22.02.2012, 09:30, "wren ng thornton"
On 2/21/12 11:27 AM, MigMit wrote:
Ehm... why exactly don't domain products form domains?
One important property of domains[1] is that they have a unique bottom element. Given domains A and B, let us denote the domain product as:
(A,B) def= { (a,b) | a <- A, b <- B }
Which will inherit an ordering in the obvious/free way from the domain orderings on A and B. Since both A and B are domains, they have bottom elements:
exists a0:A. forall a:A. (a0 <=_A a) exists b0:B. forall b:B. (b0 <=_B b)
However, there is no free ordering on:
{ (a0,b) | b <- B } \cup { (a,b0) | a <- A }
What?
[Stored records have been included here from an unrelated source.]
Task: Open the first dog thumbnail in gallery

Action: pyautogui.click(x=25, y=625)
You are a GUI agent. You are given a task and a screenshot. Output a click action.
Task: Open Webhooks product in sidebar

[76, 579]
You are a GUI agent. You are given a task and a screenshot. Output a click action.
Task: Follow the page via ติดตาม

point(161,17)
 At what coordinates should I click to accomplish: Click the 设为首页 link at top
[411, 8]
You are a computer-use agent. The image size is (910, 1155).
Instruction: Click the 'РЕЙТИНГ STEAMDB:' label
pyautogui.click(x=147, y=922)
By definition, since, a0 <= a and b0 <= b, we have (a0, b0) <= (a0, b) and (a0, b0) <= (a0, b0), so, (a0, b0) is clearly the bottom of A\times B.
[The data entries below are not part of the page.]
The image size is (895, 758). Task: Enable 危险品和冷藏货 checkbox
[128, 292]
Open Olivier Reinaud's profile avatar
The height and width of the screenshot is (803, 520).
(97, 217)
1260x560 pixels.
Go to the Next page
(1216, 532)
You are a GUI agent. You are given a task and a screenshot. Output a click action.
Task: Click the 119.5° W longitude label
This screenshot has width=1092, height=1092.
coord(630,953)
So all of those are minimal elements of (A,B) but none of them is a unique minimum; hence (A,B) is not a domain.
The smash product gets around this because it takes all those elements and makes them equal, just like a strict tuple would in Haskell.
[1] This is in the sense of domain theory. It has nothing (per se) to do with the many other uses of the term "domain" in mathematics.
Sorry, isn't the domain theory a part of mathematics?